**STATED GOAL**
Swap "transfer" for "payment" throughout the entries below, and reproduce everything else in them unchanged.

========

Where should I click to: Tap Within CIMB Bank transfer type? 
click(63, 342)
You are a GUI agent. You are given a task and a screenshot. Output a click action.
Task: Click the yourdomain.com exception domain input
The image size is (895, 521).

========

**TASK OUTPUT**
Where should I click to: Tap Within CIMB Bank payment type? 
click(63, 342)
You are a GUI agent. You are given a task and a screenshot. Output a click action.
Task: Click the yourdomain.com exception domain input
The image size is (895, 521).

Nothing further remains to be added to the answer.